→ **DESCRIPTION OF THE TASK**
Reproduce exactly the lines below, starting at the line that contains "This screenshot has height=754, width=1280." and ending with the last line of the records, both included; leave out any pictures.

→ **RECORDED DATA**
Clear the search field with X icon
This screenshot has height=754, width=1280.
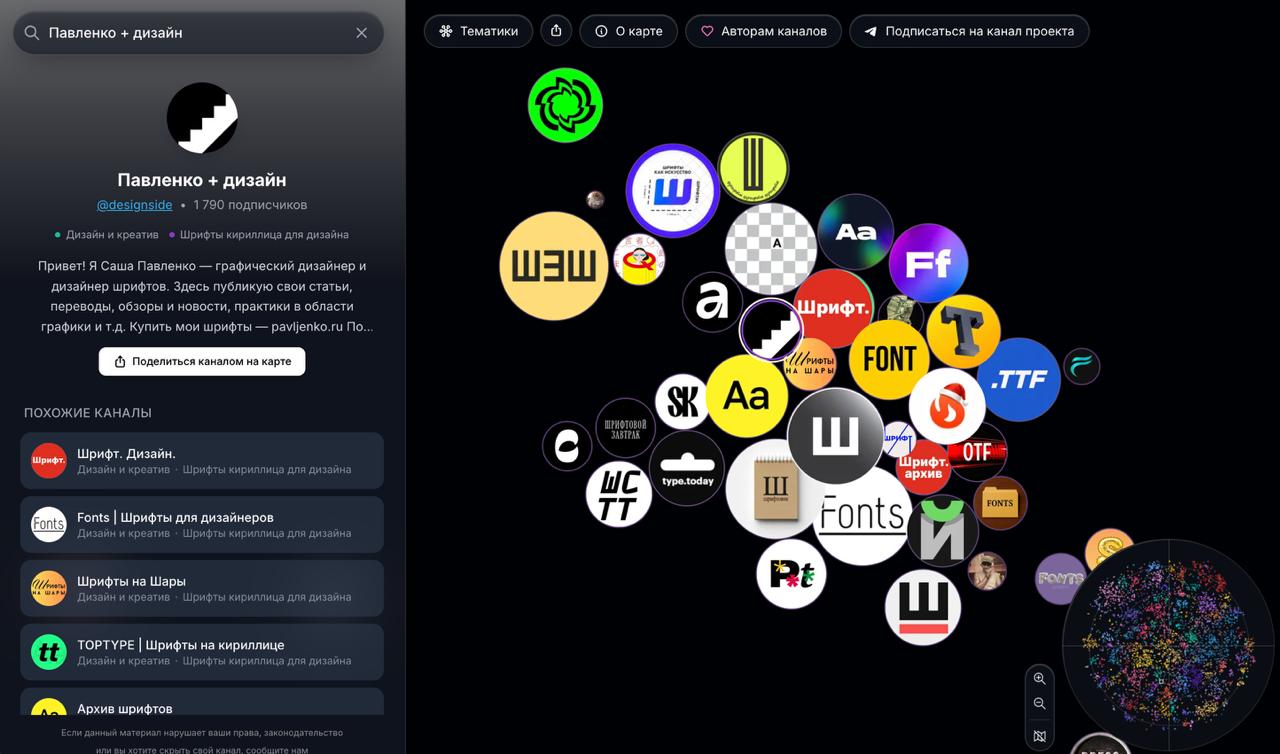point(362,33)
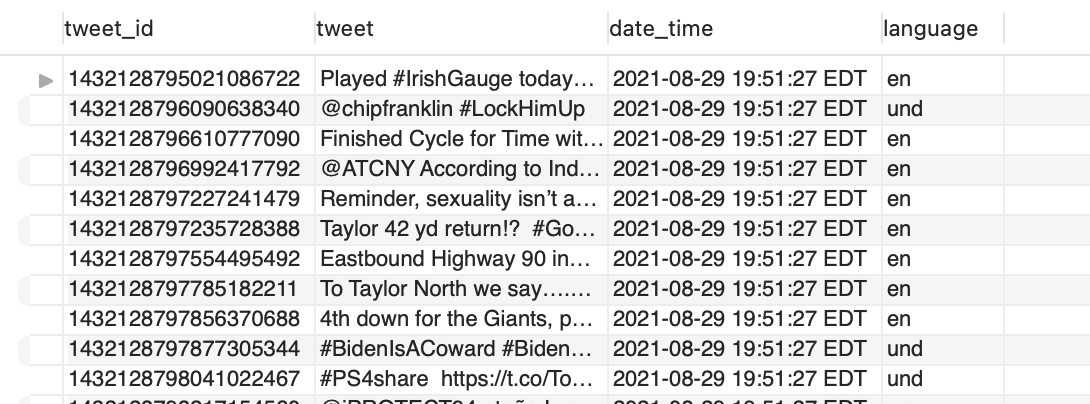Screen dimensions: 1090x404
Task: Click und language cell for #PS4share row
Action: [943, 378]
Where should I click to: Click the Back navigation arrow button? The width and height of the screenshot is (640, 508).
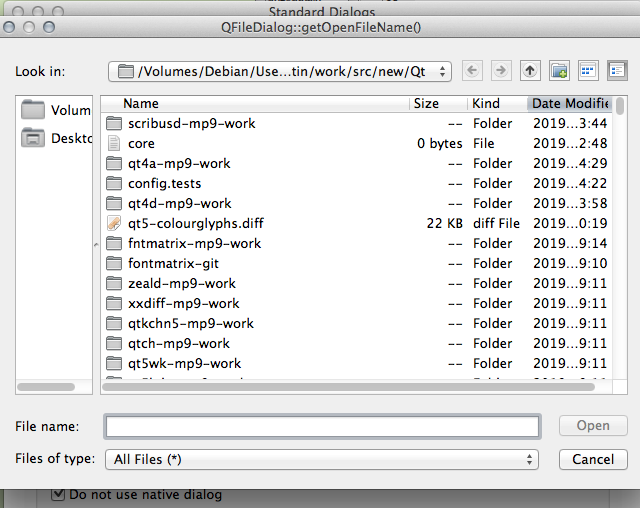(x=472, y=71)
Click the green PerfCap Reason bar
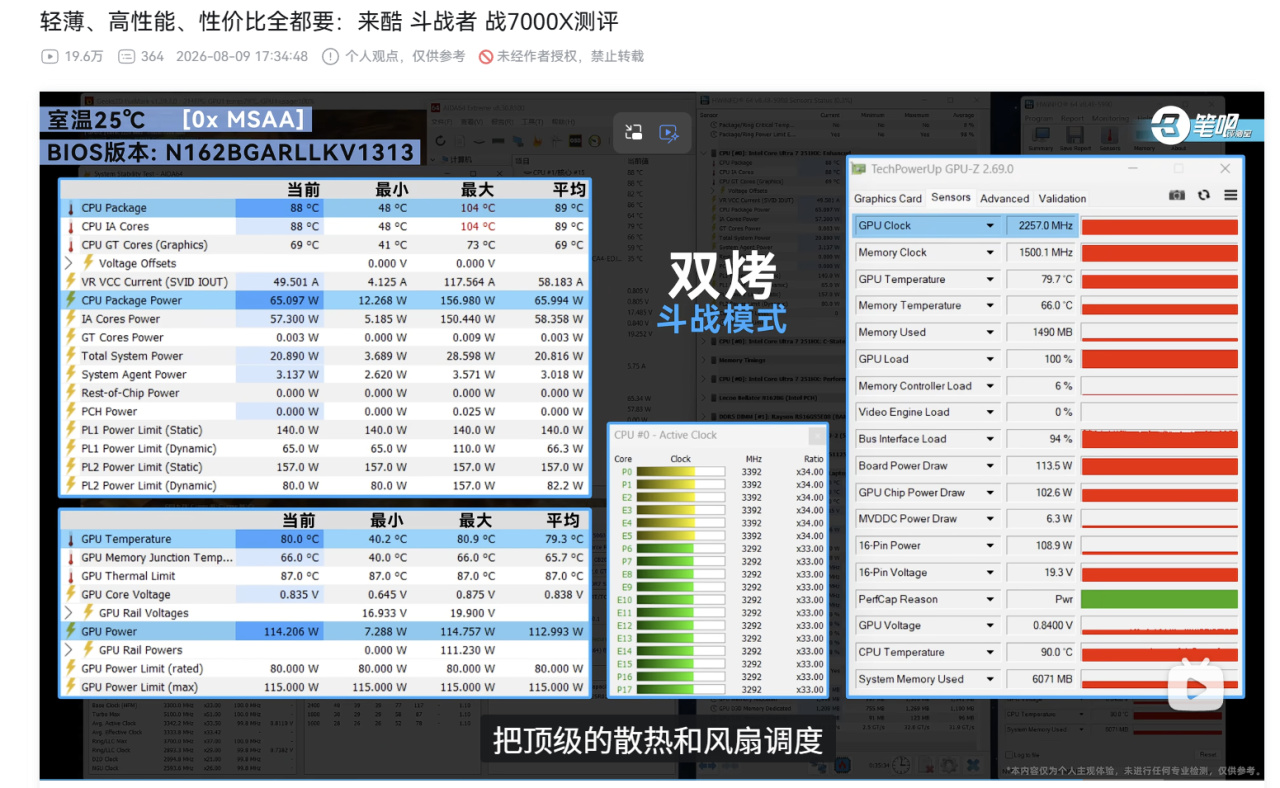 (1159, 599)
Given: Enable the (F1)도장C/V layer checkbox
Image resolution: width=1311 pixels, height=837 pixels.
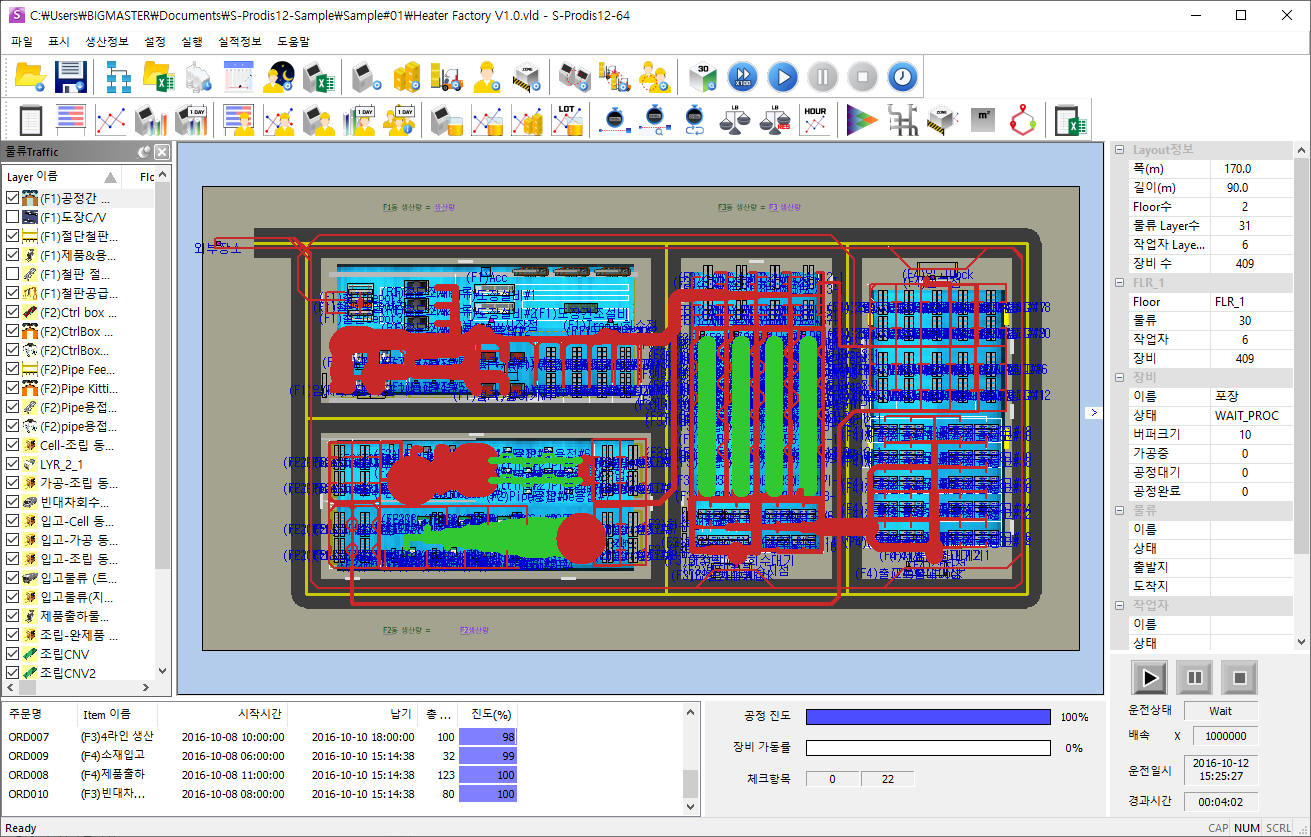Looking at the screenshot, I should [x=13, y=217].
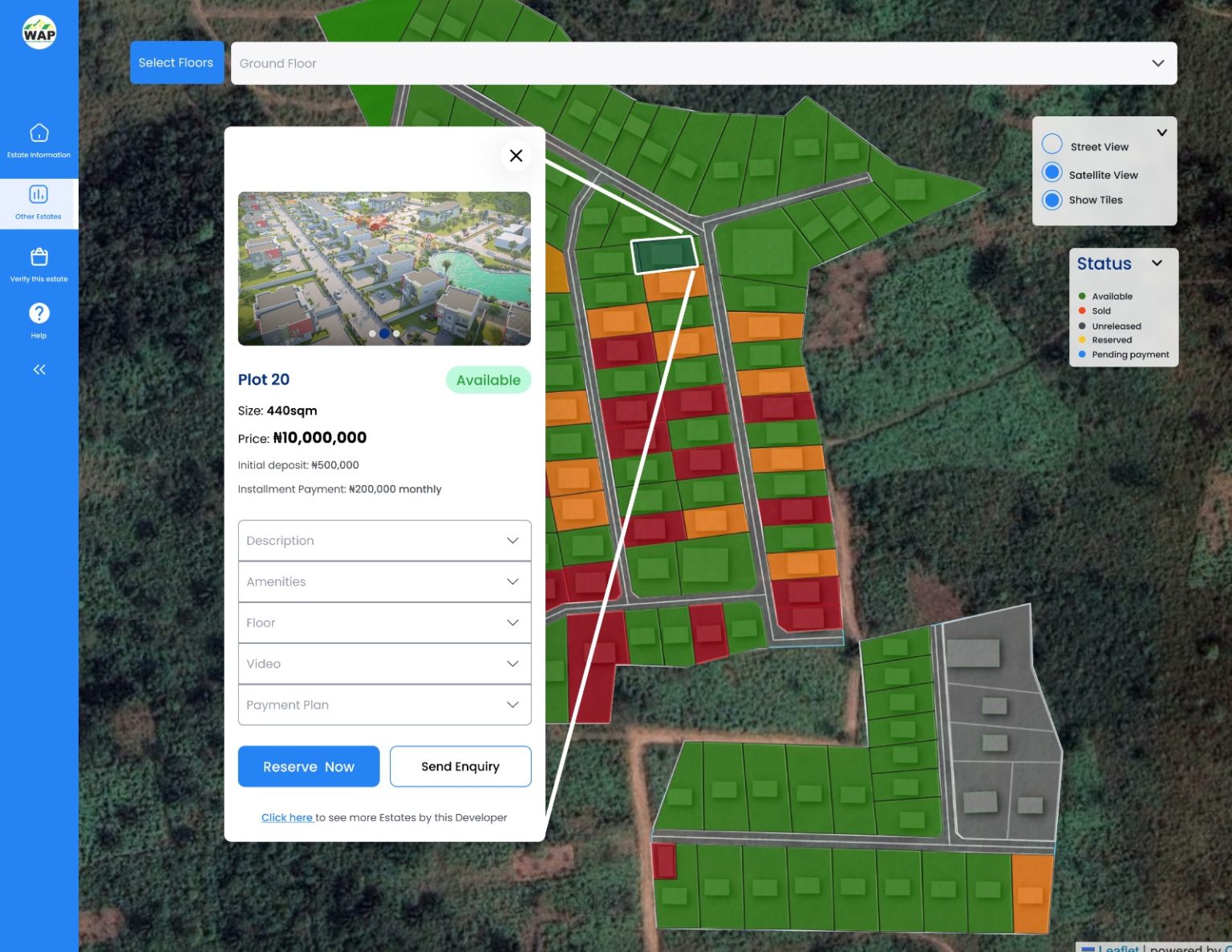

→ **RESULT FOR THIS EXERCISE**
This screenshot has height=754, width=1280.
point(362,33)
Screen dimensions: 1090x404
Task: Click und language cell for #PS4share row
Action: [943, 378]
Where should I click to: Click the Back navigation arrow button? The width and height of the screenshot is (640, 508).
(x=472, y=71)
Click the green PerfCap Reason bar
 (1159, 599)
Given: Enable the (F1)도장C/V layer checkbox
Image resolution: width=1311 pixels, height=837 pixels.
Looking at the screenshot, I should [x=13, y=217].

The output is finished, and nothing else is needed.